### Text segment

◇ ◇ ◇ ◇

The margin of victory
I do not know how to explain that. I always thought that it would be less than the recall election margin, and it grew. Yes, there was all the obscene electoral advantage so justly decried today in the EU preliminary report, but still, that should not account for much more than 5 points and it still would leave us with a margin almost as high as the Recall Election.
Cheating? With the recognition of Rosales and the voter participation any cheating is only marginal and par for the course. No matter how many bus carried chavista multiple voters and how many centers the army forced their reopening, that could not possibly account for much more than a point or two, and would be glaring at this size to be noticeable enough to have Rosales and co. scream bloody murder.
The elections per se
With Rosales conceding Monday night and saying today that his data is pretty close form the CNE data, then we can already look at the CNE data. But first the good and the bad of the CNE.
Good: their web page worked much better and faster than in previous elections, they are now as good as Bolivia or Peru or Mexico; voting lines were not as painful as 2 years ago
Bad: nothing much has been done to improve the trust in the electoral system. From the incredibly unfair electoral advantage that Chavez had in using state income without the CNE ever complaining, to the finger printing machines which I am sure improved Chavez results by scaring many a public employee, the CNE has a lot of work to do to clean up its act. And I am not even getting in the electoral registry which has big problems that could affect enormously the local elections two years form now. I, for one, am not impressed, and if ready to accept some slight improvement, I still do not trust the voting system. Major fraud like in the Recall Election is probably not possible anymore, but fraud is still possible as long as the CNE remains lax and 4 to 0 pro Chavez.
Some interesting results
We have already seen the Chavez margin. But what is interesting here is that the opposition did not improve much since the Recall Election but Chavez added 1.3 million votes.
Now for the details.

◇ ◇ ◇ ◇

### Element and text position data
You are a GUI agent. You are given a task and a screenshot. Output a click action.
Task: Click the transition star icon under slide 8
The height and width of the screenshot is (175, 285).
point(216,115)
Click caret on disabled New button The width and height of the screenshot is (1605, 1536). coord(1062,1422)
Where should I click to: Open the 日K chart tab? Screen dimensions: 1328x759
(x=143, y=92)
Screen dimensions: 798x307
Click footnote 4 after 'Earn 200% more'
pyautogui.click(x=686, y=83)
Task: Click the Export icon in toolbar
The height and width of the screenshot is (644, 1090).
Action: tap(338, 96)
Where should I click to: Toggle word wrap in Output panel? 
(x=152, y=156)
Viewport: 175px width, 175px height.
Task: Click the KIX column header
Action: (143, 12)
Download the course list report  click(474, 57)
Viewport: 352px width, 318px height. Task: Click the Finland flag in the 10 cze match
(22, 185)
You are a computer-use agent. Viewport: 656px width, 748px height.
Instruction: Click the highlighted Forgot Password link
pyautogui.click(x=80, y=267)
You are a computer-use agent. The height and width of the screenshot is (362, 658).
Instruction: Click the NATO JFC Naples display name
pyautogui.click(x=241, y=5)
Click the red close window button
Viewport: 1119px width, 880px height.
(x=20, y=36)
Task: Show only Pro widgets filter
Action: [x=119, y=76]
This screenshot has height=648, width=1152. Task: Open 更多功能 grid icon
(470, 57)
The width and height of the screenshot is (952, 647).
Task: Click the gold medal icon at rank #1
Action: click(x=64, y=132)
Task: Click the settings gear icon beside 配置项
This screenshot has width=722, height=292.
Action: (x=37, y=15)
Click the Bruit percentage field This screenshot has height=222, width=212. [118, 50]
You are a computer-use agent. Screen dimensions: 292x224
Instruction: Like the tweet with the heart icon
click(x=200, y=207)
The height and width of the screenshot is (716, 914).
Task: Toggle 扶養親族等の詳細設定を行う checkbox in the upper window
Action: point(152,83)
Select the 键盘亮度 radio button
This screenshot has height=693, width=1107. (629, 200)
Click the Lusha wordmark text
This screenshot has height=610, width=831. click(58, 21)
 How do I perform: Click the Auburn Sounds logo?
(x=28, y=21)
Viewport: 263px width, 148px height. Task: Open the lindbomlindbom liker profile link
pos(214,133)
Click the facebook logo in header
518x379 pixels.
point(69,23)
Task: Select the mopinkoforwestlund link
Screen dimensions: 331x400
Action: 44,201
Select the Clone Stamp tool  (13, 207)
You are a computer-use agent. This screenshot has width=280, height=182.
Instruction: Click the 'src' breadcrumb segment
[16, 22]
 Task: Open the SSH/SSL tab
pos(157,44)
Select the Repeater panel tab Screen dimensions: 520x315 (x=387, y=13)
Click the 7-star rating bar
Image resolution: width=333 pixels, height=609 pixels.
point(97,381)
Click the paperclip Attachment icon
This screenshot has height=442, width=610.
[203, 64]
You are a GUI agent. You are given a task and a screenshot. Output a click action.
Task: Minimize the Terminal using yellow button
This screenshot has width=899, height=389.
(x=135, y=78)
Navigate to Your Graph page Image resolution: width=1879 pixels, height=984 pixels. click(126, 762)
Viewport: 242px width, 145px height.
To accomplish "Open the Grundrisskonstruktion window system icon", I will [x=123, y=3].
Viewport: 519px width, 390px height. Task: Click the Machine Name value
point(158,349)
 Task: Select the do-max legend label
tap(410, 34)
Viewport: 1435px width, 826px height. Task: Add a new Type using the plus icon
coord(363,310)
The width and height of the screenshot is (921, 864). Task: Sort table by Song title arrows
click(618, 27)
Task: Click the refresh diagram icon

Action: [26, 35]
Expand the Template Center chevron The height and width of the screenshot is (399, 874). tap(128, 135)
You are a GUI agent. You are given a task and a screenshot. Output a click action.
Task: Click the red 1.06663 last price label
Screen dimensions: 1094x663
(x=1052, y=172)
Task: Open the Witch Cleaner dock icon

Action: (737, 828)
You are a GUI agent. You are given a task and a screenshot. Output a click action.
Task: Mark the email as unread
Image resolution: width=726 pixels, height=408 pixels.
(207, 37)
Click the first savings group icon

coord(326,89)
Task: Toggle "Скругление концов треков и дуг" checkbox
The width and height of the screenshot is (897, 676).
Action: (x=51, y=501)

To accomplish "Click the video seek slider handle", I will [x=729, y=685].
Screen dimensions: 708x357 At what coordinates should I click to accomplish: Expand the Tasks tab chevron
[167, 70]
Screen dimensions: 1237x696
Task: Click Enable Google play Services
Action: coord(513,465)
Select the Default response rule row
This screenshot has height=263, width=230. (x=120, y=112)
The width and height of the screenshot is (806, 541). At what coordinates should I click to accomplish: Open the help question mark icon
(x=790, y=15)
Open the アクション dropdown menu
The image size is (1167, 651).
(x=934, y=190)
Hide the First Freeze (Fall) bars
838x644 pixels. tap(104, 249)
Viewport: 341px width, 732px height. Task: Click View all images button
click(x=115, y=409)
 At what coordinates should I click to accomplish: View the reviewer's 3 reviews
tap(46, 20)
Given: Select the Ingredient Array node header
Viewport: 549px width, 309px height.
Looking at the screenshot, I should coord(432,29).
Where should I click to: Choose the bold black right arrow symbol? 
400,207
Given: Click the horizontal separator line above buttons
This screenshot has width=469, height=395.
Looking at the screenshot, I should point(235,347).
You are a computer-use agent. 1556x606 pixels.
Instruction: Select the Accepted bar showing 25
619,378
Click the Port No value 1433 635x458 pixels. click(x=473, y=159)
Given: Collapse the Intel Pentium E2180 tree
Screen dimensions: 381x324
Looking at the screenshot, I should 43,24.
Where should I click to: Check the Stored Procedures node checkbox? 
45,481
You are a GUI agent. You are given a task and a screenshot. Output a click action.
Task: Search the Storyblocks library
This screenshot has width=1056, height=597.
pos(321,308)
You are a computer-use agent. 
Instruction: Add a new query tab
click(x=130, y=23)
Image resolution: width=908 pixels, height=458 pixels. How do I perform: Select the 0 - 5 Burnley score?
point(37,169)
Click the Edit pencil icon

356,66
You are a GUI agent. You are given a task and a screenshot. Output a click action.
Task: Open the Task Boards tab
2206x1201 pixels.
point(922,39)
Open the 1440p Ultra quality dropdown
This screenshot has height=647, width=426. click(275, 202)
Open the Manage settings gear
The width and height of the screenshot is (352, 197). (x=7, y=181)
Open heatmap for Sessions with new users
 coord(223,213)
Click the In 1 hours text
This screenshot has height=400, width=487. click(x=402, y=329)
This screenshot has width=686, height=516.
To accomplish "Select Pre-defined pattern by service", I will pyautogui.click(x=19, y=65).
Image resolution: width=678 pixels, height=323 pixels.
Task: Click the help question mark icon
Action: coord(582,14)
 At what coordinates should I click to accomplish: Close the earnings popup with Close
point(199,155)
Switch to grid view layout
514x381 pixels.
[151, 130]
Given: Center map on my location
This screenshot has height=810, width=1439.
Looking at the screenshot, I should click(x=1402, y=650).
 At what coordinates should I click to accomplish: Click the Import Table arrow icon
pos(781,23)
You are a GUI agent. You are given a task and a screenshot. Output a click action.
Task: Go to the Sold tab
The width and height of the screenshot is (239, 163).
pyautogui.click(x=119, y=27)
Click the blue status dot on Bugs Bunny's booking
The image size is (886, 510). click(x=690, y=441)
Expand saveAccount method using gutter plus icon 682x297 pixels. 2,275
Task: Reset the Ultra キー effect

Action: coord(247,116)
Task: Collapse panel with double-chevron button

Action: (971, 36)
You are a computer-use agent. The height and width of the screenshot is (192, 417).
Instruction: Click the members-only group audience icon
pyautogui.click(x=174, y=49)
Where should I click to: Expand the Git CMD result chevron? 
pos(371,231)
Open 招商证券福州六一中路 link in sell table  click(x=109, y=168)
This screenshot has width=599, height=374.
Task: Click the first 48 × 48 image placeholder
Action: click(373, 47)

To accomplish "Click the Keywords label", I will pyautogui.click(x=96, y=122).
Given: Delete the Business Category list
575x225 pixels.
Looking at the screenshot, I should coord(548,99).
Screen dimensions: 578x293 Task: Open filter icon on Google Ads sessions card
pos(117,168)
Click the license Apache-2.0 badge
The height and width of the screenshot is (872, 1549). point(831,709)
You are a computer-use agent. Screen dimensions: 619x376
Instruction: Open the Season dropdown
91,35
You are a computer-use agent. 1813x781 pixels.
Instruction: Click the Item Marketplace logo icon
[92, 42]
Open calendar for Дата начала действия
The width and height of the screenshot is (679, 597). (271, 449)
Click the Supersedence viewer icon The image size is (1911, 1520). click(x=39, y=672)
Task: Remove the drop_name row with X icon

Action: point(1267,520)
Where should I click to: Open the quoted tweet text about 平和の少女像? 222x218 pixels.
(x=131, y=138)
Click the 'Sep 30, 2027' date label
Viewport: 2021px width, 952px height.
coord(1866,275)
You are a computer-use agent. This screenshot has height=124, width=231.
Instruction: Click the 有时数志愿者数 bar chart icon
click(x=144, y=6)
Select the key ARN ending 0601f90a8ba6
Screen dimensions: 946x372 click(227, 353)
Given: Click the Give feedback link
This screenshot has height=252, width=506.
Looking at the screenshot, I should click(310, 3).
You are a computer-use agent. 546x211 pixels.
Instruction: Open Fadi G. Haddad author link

◇ ◇ ◇ ◇

### Requirement A
Answer from the election commentary:
(i) How many votes did Chavez add since the Recall Election?
(ii) How did the CNE web page perform compared with previous elections?
(iii) What split does the writer give for the CNE's partisan makeup?
### Requirement B
Revise the election commentary between "Cheating? With the" and "of the CNE.", inclusive, writing that part out with "Rosales" changed to "the challenger" wherever it occurs.
### Requirement C
Carry the election commentary on past its final sentence.
The lines above come from a different source than the text.

### Result A
(i) 1.3 million votes.
(ii) It worked much better and faster.
(iii) 4 to 0 pro Chavez.

### Result B
Cheating? With the recognition of the challenger and the voter participation any cheating is only marginal and par for the course. No matter how many bus carried chavista multiple voters and how many centers the army forced their reopening, that could not possibly account for much more than a point or two, and would be glaring at this size to be noticeable enough to have the challenger and co. scream bloody murder.
The elections per se
With the challenger conceding Monday night and saying today that his data is pretty close form the CNE data, then we can already look at the CNE data. But first the good and the bad of the CNE.

### Result C
The main political party now is MVR. The surprise in the pro Chavez vote is that all of its junior partner did lousy everywhere. The MVR has a 42% nation wide but none of his allies mange to reach 7%!!! In fact there are some notorious losers: Lina Ron group does not even get 1% of the national vote, does not even do well in Caracas where she rakes a meager 1%. In other words, whether these parties want to fusion into a single party or not, they have no choice: the MVR is already a monolith and they better negotiate fast their entry.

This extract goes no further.